Obsiously, but we aren't mind readers. If you said 100 psi, we assume that's what you were interested in.

If you just consider a circular pipe with 100 psi pressure, the minimum wall thickness to contain the pressure would be (100/40,000) of the radius, which is much smaller than any real design would be.

 For example it will be more for 20,000psi, thicker will be needed for more pressure//
That's a completely different ballgame, because the stress around just one hole in a large block is getting close to the elastic limit of the material. You would need to make a finite element model (including the material nonlinearity) to check that out.

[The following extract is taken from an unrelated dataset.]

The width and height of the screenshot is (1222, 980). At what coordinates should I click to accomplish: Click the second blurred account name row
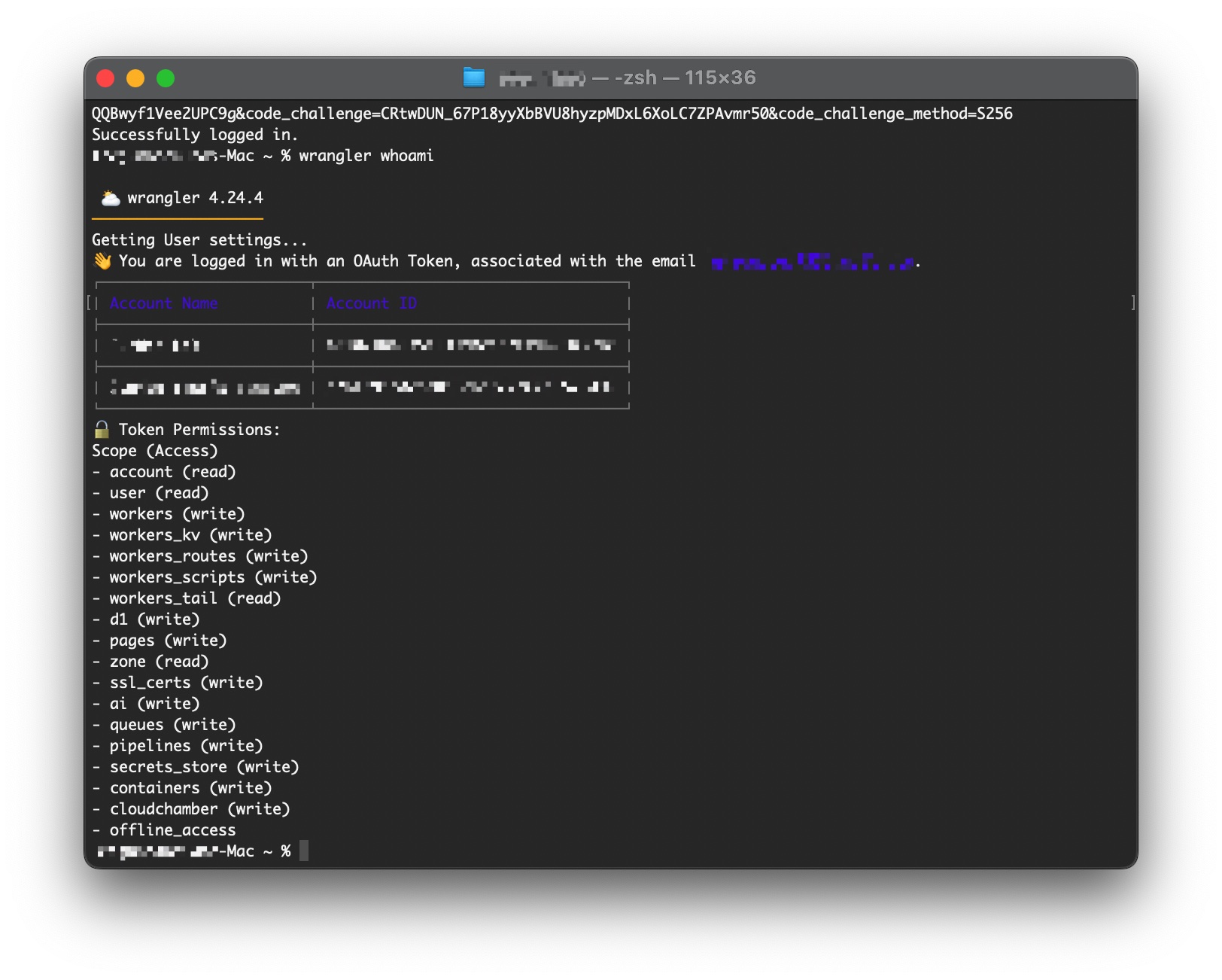pos(205,388)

 So to get a rough idea I will use the fact that the corners of the block are not my limiting point- the sides will fail before anything else does.. http://miutj.files.wordpress.com/200...os_presion.pdf Using that web info for pressure cylinders I plug some values in and I came up with: t(inches) = ((110Psi)*(0.34375 inch))/((40,000*1)-(0.6*110))= 0.0009468748 inch * (25.4mm/1inch) = 0.0240503 mm So assuming the material is made to spec (which it's not really..it's unknown quality but seems ok) anything over 1 mm should be aces? It's just so hard to believe one little mm is enough.. this stuff cuts like butter! :O
 That's because metals are much weaker in shear (cutting). In this case you are applying a very distributed load on one side (well net force for those people who want to be funny)...
 True, I see now why aircraft are constructed out of it.. very strong stuff if you use it the right way! One thing to note though is that it may be shifting from say 30 psi to 100 psi, rather suddenly if the device needs to use more force all of a sudden. That shift might cause a blast of pressure, so I will be going with the max amount of wall thickness I can get away with!

Recognitions:
Science Advisor
 Quote by Guilty Spark very strong stuff if you use it the right way!
IMO one of the problems with "strength of materials" courses is the amount of time people spend analysing cantilever beams. Sure beams are important, but it's easy to lose sight of the fact that supporting a load by BENDING some material is very inefficient compared with STRETCHING the same amount of material.

You could squash your 0.02mm thick tube flat (i.e. bend it so it is no longer circular) with no trouble at all, but trying to increase the diameter by plugging one end and blowing it up like a balloon is a lot harder to do.